_What you are asked to do_: Return each line of the listing that has the word "computer" in it.

+++

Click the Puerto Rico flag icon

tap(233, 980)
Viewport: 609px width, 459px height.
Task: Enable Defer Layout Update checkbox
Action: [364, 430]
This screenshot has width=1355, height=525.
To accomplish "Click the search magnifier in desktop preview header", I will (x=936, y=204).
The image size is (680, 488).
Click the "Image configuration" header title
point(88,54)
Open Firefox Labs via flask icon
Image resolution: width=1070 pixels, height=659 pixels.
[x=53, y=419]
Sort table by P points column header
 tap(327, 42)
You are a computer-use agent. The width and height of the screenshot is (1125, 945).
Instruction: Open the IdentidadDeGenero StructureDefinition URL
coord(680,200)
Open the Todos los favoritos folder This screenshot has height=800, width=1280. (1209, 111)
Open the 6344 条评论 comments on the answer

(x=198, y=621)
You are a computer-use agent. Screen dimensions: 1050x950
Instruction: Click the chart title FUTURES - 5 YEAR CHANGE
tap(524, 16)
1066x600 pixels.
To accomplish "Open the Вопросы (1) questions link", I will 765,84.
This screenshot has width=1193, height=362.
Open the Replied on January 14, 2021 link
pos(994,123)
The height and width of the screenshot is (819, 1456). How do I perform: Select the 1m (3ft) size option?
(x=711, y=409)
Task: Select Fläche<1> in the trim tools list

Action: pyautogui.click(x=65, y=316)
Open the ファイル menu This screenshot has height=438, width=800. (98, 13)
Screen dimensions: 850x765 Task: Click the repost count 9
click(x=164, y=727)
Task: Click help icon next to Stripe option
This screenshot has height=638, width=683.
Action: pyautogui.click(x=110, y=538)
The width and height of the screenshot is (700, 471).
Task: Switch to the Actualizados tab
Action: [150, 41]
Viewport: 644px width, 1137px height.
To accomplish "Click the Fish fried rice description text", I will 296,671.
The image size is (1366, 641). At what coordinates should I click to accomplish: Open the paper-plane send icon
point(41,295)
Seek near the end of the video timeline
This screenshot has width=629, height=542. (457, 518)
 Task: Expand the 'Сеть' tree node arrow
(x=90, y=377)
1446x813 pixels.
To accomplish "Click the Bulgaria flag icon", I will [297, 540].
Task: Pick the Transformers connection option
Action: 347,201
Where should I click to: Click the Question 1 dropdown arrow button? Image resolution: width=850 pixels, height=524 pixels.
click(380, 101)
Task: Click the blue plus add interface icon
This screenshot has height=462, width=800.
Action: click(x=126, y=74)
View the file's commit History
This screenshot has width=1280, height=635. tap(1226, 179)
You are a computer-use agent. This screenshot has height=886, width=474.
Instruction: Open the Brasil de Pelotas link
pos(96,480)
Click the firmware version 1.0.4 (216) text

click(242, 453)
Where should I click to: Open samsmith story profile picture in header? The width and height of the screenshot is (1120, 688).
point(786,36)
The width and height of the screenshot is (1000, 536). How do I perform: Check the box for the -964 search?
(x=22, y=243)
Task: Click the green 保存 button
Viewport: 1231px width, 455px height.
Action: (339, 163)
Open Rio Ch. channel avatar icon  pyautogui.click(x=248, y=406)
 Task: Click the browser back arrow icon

+++

_Your response_:
You are a computer-use agent. The width and height of the screenshot is (1125, 945).
You are a computer-use agent. Screen dimensions: 1050x950
You are a computer-use agent. This screenshot has height=886, width=474.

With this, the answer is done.